» **What is expected**
From the line containing "Screen dimensions: 839x546" through the last line of the data, both ends included, write out every line exactly; omit the pictures.

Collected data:
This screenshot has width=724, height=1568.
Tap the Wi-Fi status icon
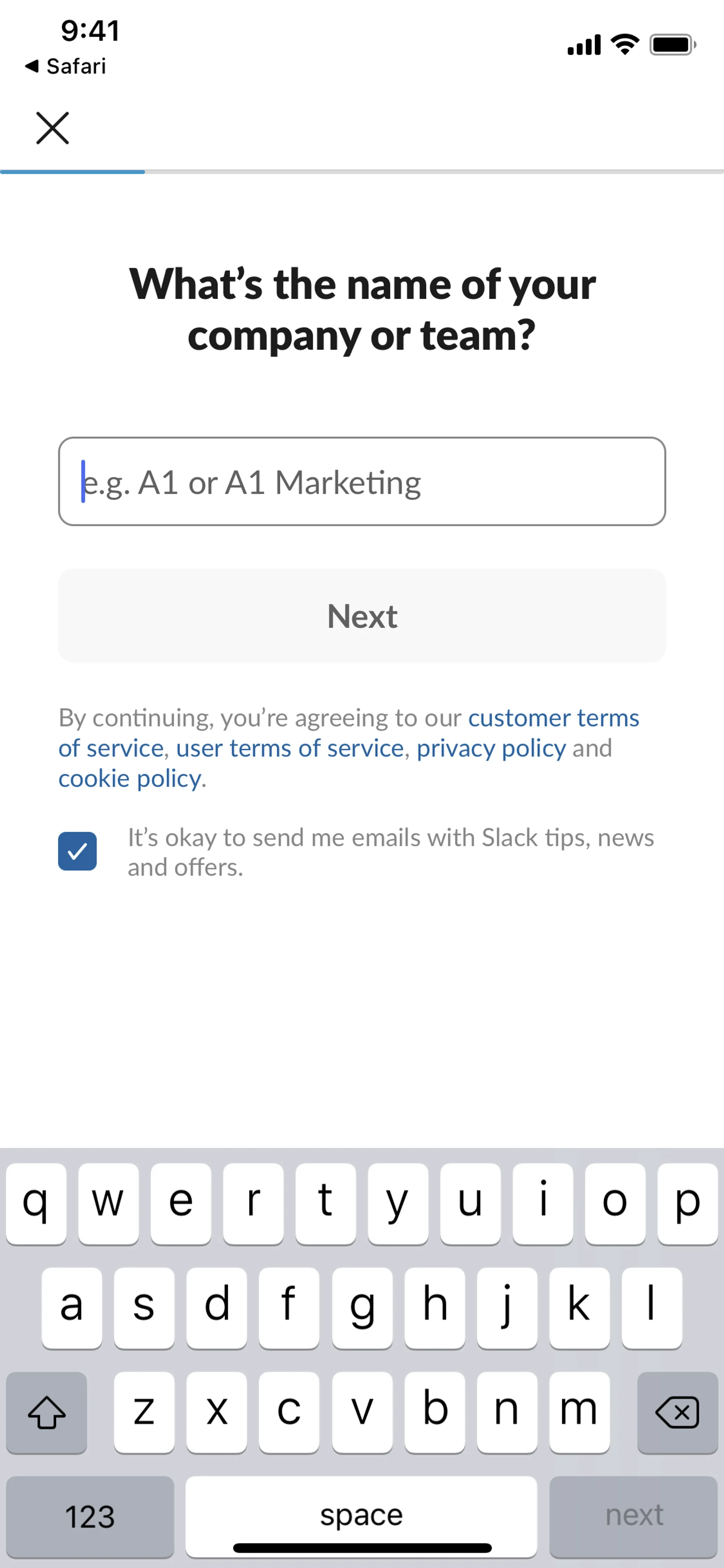click(625, 45)

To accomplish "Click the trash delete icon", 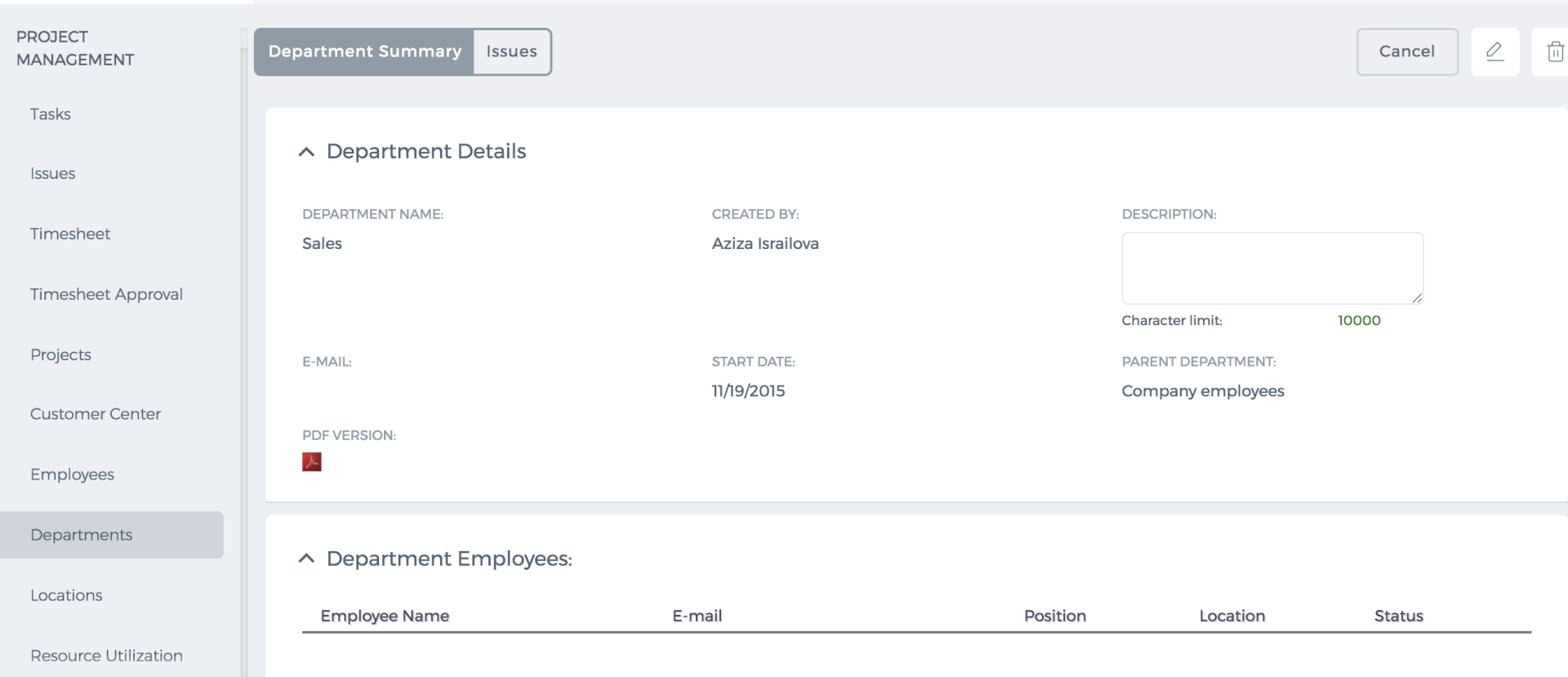I will click(x=1554, y=51).
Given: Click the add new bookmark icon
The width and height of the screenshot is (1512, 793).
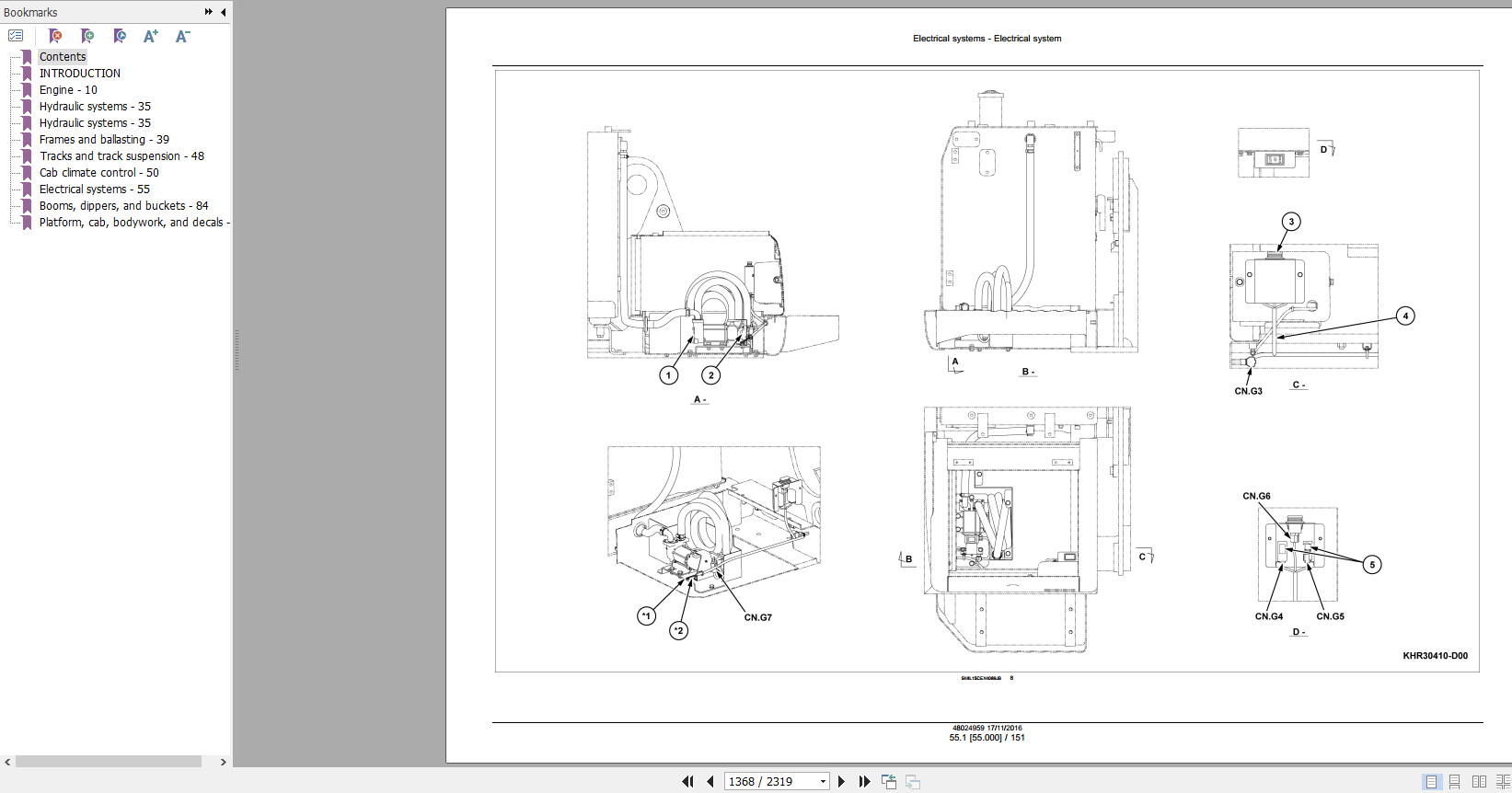Looking at the screenshot, I should click(x=87, y=36).
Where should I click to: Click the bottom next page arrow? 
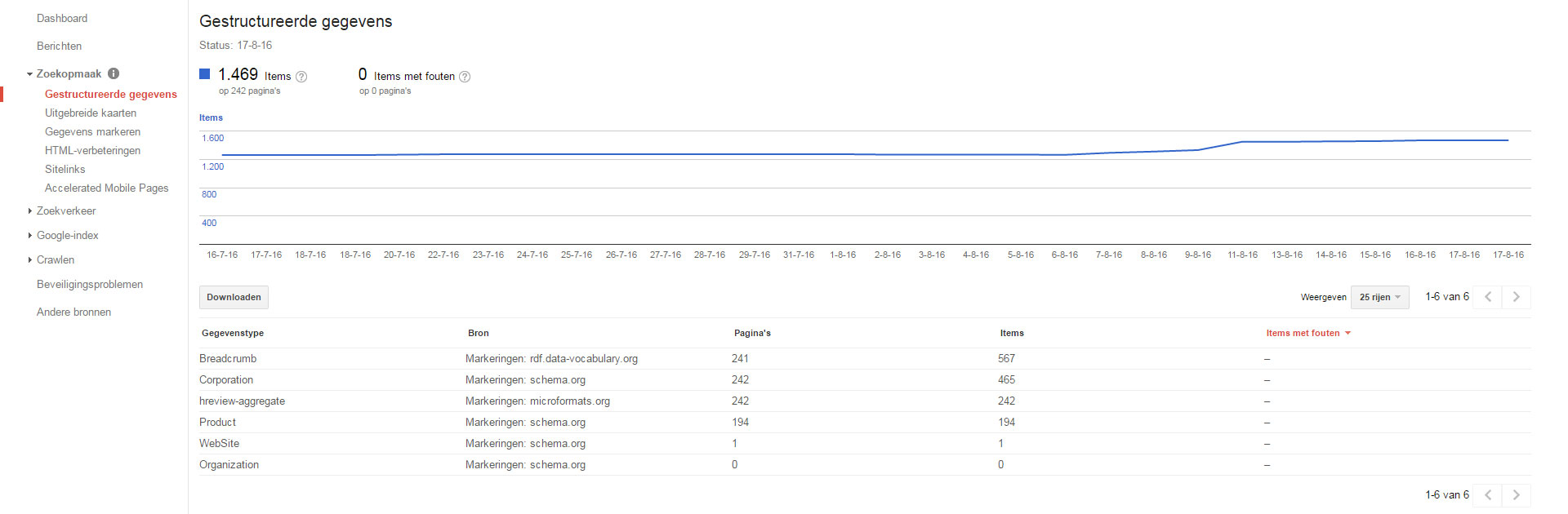1517,495
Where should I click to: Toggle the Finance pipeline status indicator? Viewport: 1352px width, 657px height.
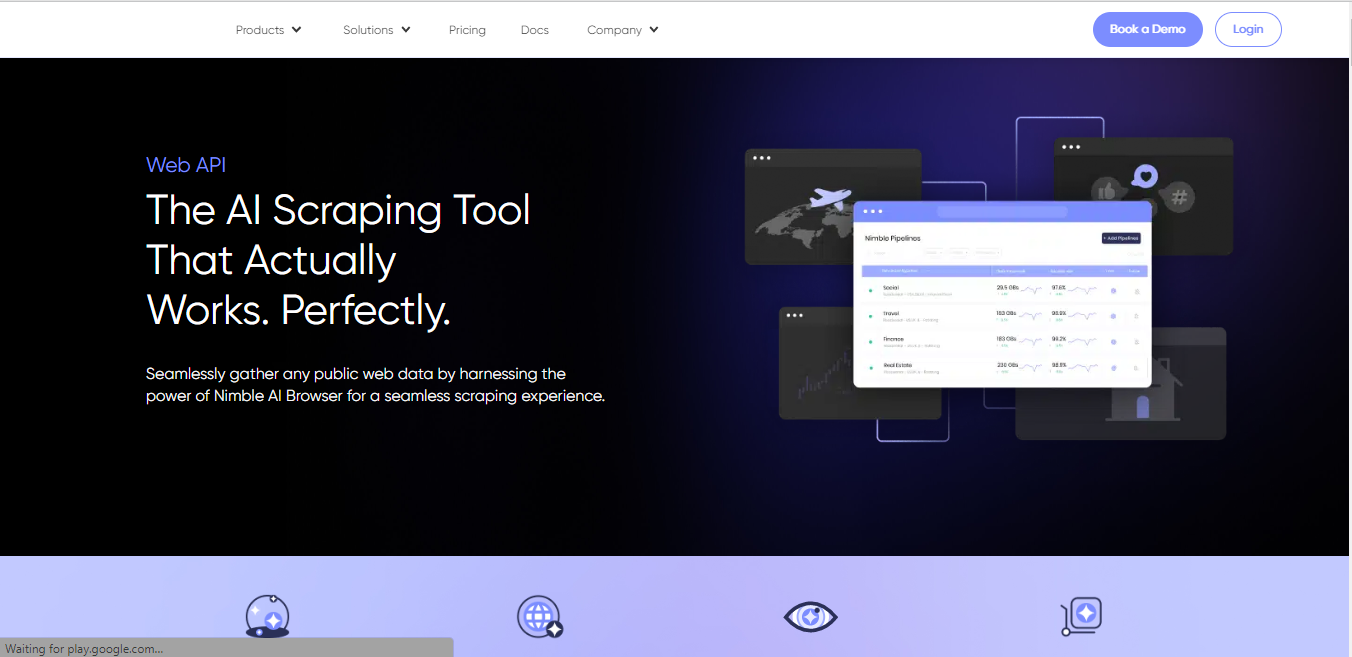click(x=1113, y=341)
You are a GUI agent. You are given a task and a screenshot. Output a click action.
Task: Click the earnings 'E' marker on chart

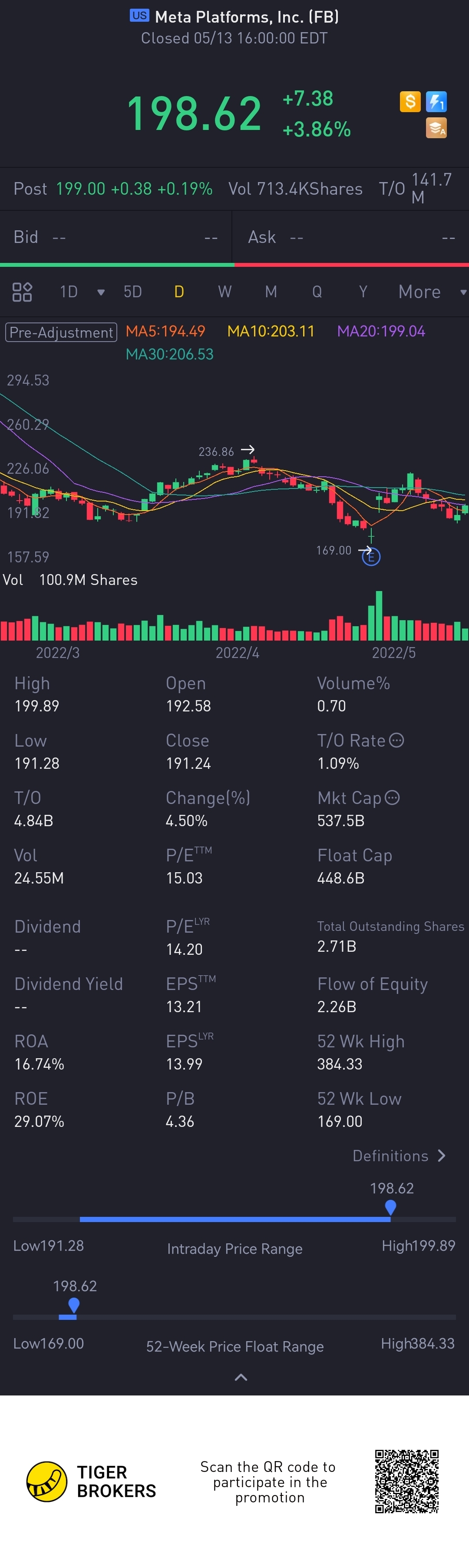[x=371, y=556]
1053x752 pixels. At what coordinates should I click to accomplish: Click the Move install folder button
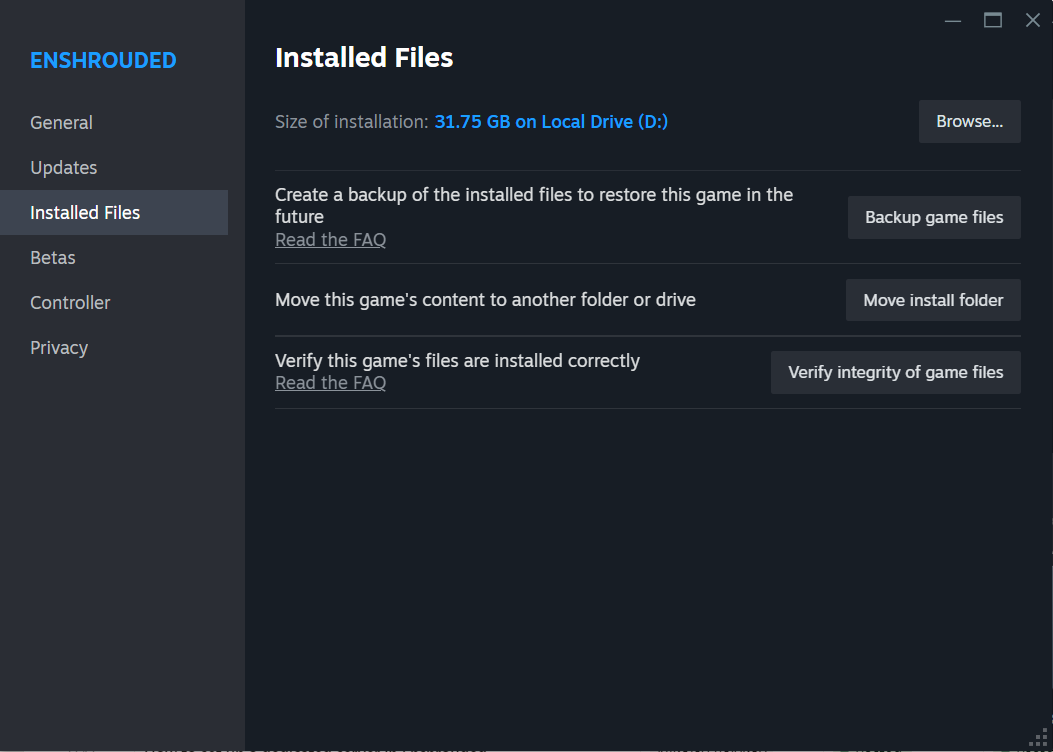pyautogui.click(x=932, y=299)
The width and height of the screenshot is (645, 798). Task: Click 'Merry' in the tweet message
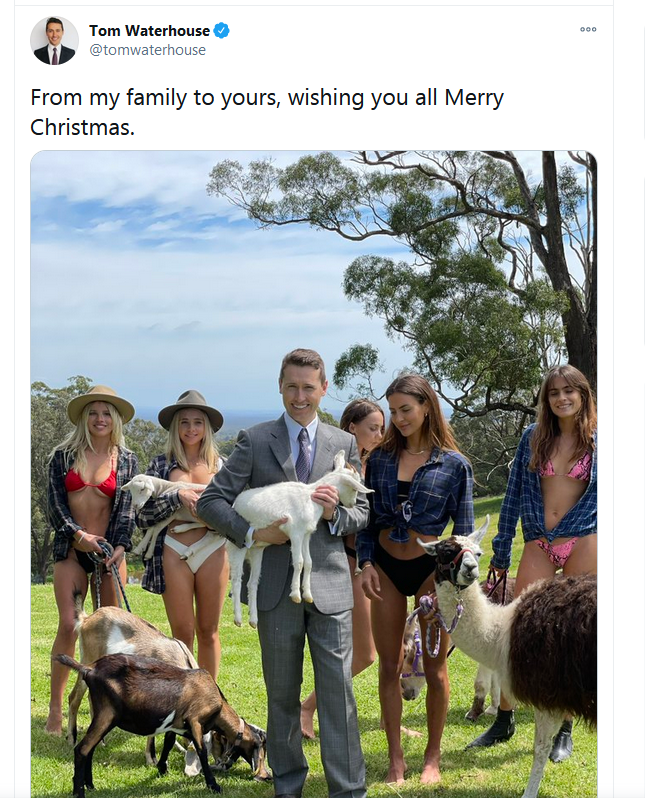(x=474, y=97)
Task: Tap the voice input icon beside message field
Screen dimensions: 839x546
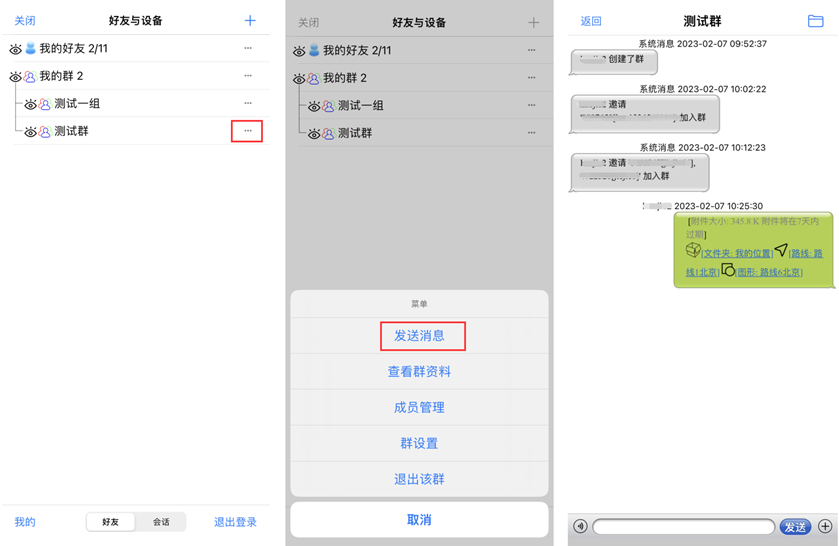Action: coord(580,526)
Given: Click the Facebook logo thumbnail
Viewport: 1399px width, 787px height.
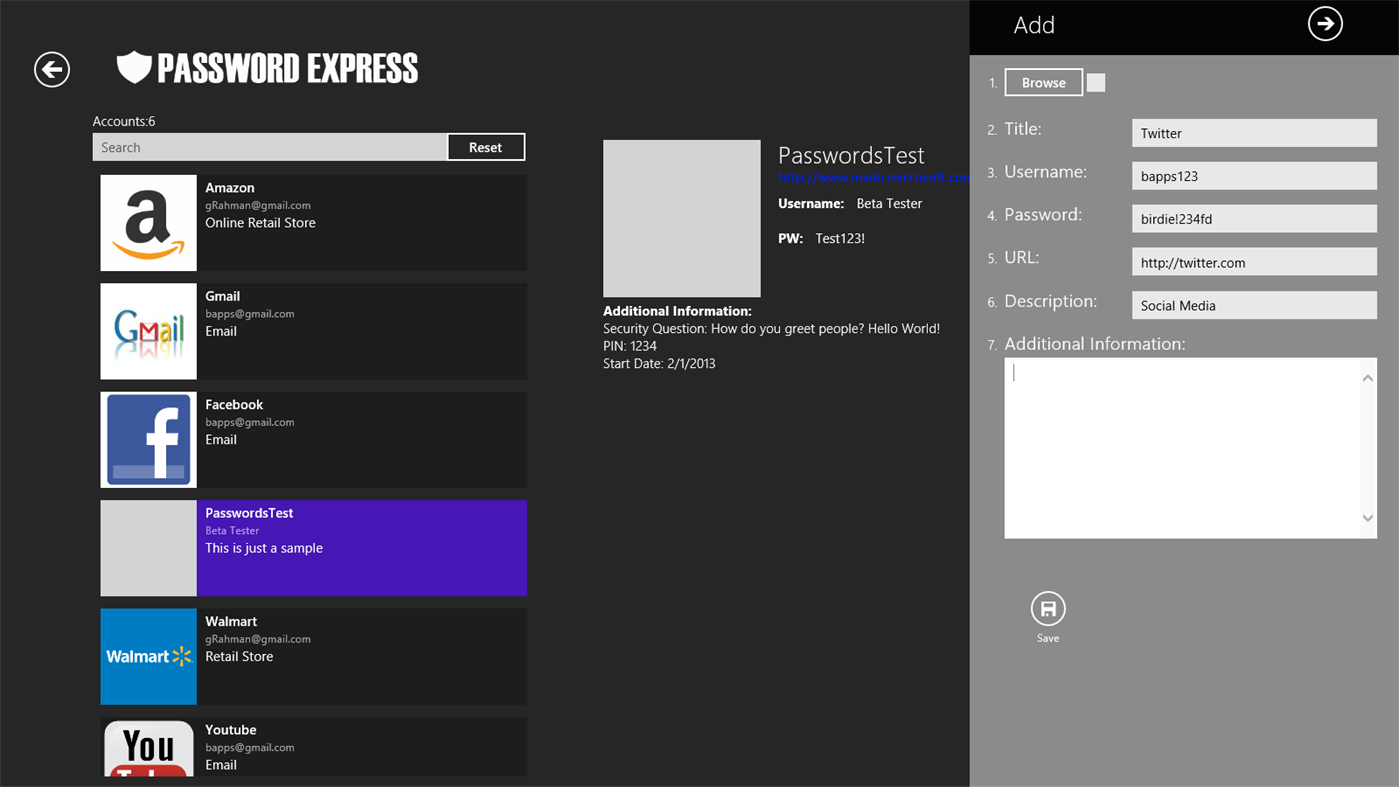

» **Answer area**
Screen dimensions: 839x546
Action: coord(580,526)
Given: Click the Facebook logo thumbnail
Viewport: 1399px width, 787px height.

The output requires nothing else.